What needs to be done:
Type out every line below exactly as it reads.

==========

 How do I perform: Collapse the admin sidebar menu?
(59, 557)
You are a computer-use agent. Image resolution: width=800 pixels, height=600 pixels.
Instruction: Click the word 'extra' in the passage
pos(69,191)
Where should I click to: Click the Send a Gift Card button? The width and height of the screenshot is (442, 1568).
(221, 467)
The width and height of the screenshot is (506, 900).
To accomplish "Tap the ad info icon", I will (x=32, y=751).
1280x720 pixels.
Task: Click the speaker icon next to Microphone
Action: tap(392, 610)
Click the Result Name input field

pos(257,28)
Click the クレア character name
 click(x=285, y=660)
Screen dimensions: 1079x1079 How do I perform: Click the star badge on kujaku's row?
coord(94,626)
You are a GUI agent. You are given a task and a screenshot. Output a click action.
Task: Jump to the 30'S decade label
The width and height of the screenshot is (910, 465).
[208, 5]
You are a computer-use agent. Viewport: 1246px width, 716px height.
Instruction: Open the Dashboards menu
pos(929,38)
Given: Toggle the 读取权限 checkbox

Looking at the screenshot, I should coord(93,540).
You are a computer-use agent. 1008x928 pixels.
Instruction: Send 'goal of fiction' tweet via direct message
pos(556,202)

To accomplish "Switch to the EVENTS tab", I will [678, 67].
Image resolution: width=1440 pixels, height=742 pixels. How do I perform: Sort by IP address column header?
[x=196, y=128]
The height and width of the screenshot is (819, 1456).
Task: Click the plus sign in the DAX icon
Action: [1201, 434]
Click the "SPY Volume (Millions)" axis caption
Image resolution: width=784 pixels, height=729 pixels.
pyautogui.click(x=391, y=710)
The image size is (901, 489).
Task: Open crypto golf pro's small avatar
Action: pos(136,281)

==========

Result of the exercise:
 How do I perform: Collapse the admin sidebar menu?
(59, 557)
You are a computer-use agent. Image resolution: width=800 pixels, height=600 pixels.
Instruction: Click the word 'extra' in the passage
pos(69,191)
Where should I click to: Click the Send a Gift Card button? The width and height of the screenshot is (442, 1568).
(221, 467)
The width and height of the screenshot is (506, 900).
To accomplish "Tap the ad info icon", I will (x=32, y=751).
1280x720 pixels.
Task: Click the speaker icon next to Microphone
Action: tap(392, 610)
Click the Result Name input field

pos(257,28)
Click the クレア character name
 click(x=285, y=660)
Screen dimensions: 1079x1079 How do I perform: Click the star badge on kujaku's row?
coord(94,626)
You are a GUI agent. You are given a task and a screenshot. Output a click action.
Task: Jump to the 30'S decade label
The width and height of the screenshot is (910, 465).
[208, 5]
You are a computer-use agent. Viewport: 1246px width, 716px height.
Instruction: Open the Dashboards menu
pos(929,38)
Given: Toggle the 读取权限 checkbox

Looking at the screenshot, I should coord(93,540).
You are a computer-use agent. 1008x928 pixels.
Instruction: Send 'goal of fiction' tweet via direct message
pos(556,202)

To accomplish "Switch to the EVENTS tab", I will [678, 67].
Image resolution: width=1440 pixels, height=742 pixels. How do I perform: Sort by IP address column header?
[x=196, y=128]
The height and width of the screenshot is (819, 1456).
Task: Click the plus sign in the DAX icon
Action: [1201, 434]
Click the "SPY Volume (Millions)" axis caption
Image resolution: width=784 pixels, height=729 pixels.
pyautogui.click(x=391, y=710)
The image size is (901, 489).
Task: Open crypto golf pro's small avatar
Action: pos(136,281)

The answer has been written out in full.